September 7, 2018: Calling it Quits

We live in a world where there are no absolutes. You can say never, but inevitably, like me, you will live south of the Mason Dixie Line, live in a trailer, and/or get married and wear a dress to the ceremony. (The dress cost 59 cents and for a penny I got a second one).

Some say that it’s wrong to quit anything; that it is right, honorable, just, and prudent to stick out whatever it is you are doing. I used to think this. Now I think that not taking on things that you might think of quitting is the best idea. But sometimes you never know.

I knew this time. I saw the flashing lights, alerting me to the dangers that lay ahead of me. But I ignored the flashing lights, and turned a blind eye to them. And I ended up watching history repeat itself.

Last year, at the Fair’s end, my co-supervisor relegated me to doing clean up – picking up the grounds – while he and a volunteer (among other things) went out and collected the remaining barrels and upon returning, put them away. This year, the same thing happened. I was left in the sorting area to finish sorting garbage.

I was so mad that I left for a while and assisted Cottonwood Creek owners Mike and Suzy Crosby in cleaning the goat pen. This activity felt good – like I was doing something worthwhile.

Well, I did finish out the day, upon my return from the AG building I hosed out the garbage bins, tossed cardboard into the dumpster, and generally, made myself useful.

Quitting time came, and I went home. Now tomorrow, I have three hours of work time left. But I am going to stay at home tomorrow. This is because I do not want to be put in the same position that I was put in today. I suppose that I could plead my case and talk about how, because of my interest in movement science, I’m able to take on more work than my size indicates.

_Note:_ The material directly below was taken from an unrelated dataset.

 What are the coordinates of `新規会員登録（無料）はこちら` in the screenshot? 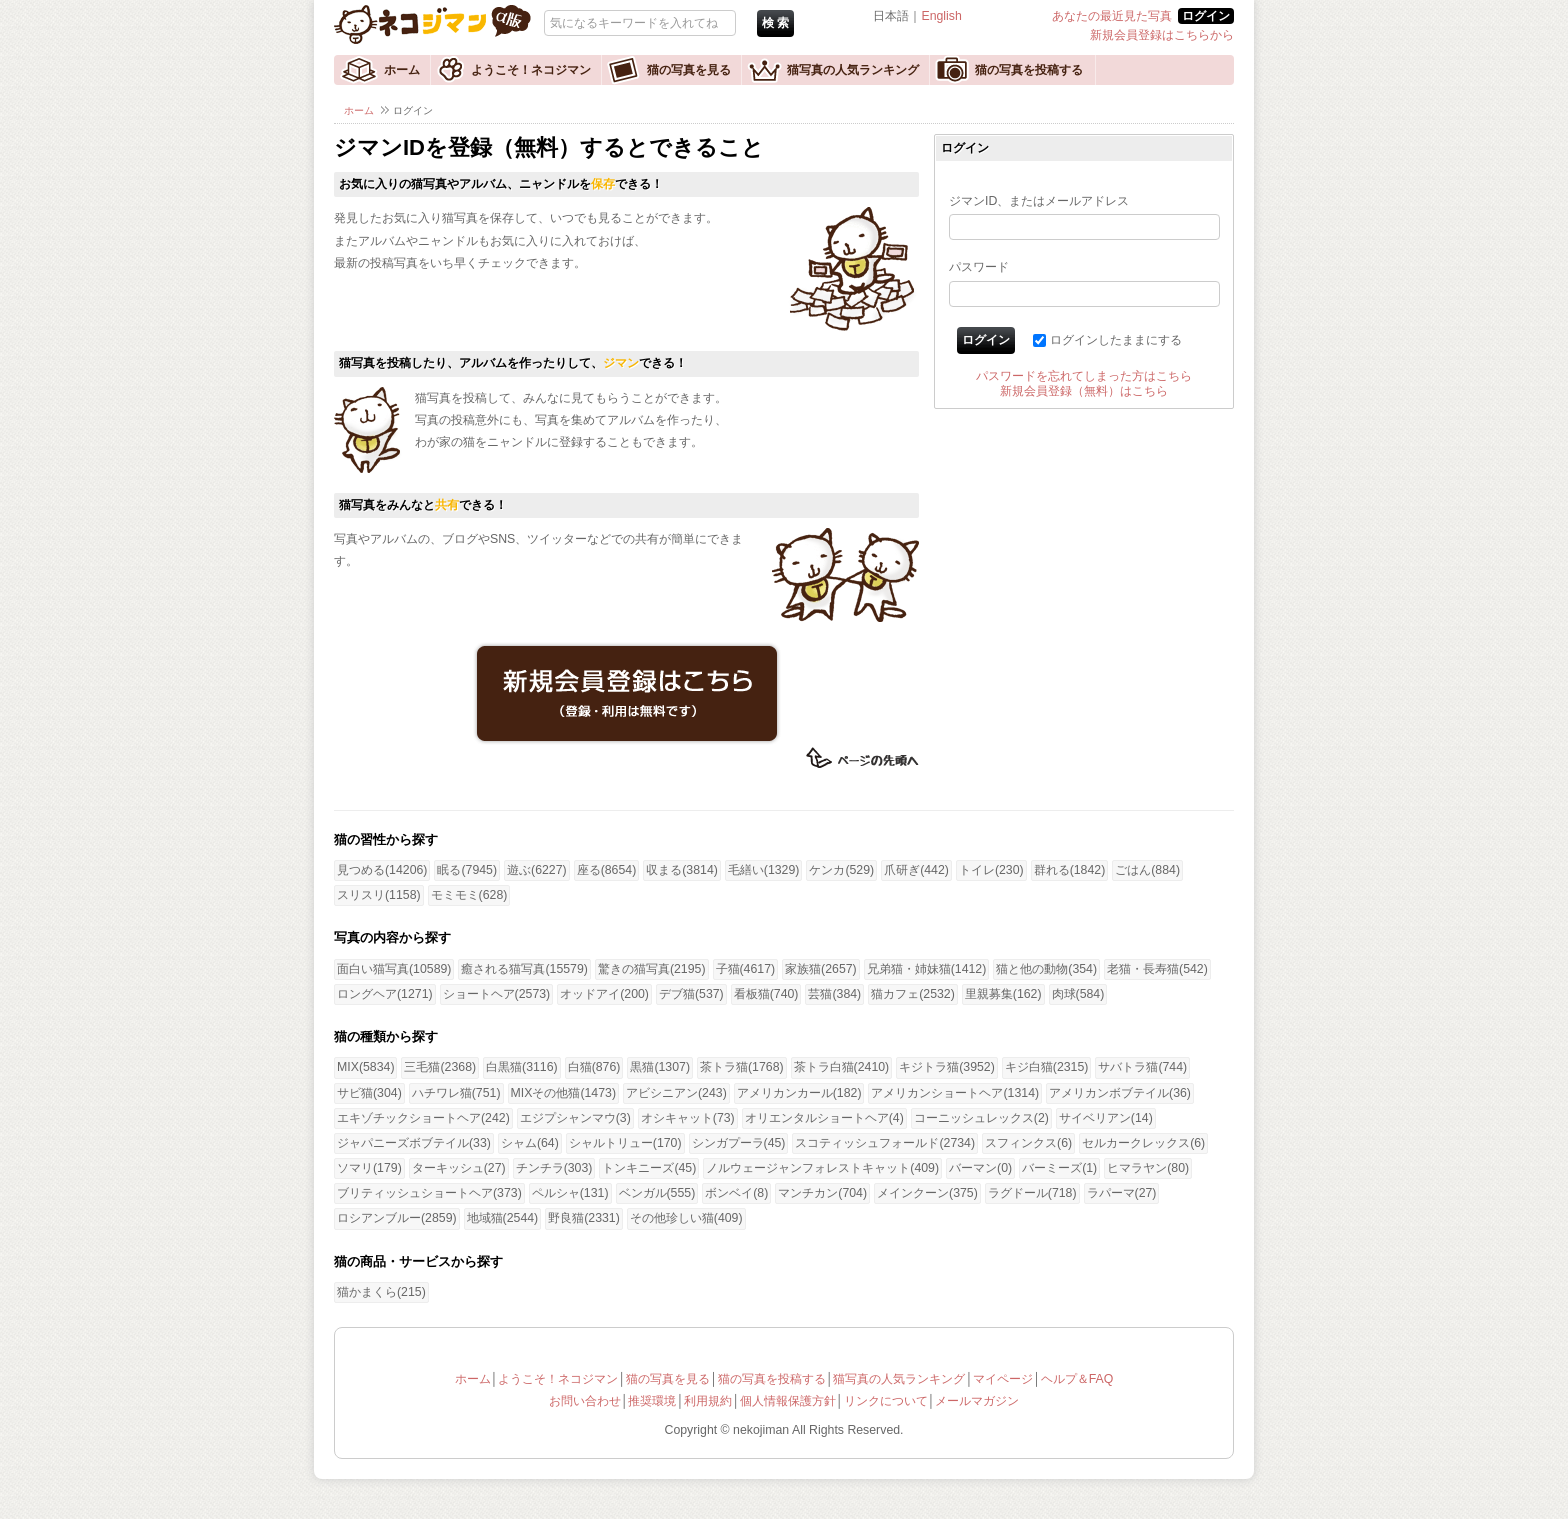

However, I should not have to plead. It should be evident to those who have put themselves in charge that I know what my limits are and that if I sense that I might hurt myself in lifting something heavy, that I am not going to do it.

I’d say that no, I am not a quitter. I tough out most things because this is my nature. If I say I am going to do something, well, I do it. I have, because I have refused to quit, actually failed at some things. This is why I failed to pass meteorology. The teacher told me to drop but I stuck it out. And I got an F, the only one ever. The same thing happened when I took three dimensional design because I have no depth perception.

So my Fair stint is over. Back to living the semi-monastic lifestyle. Speaking of giving up, I need to finish the Fork book. This is something that I must do, no way around it.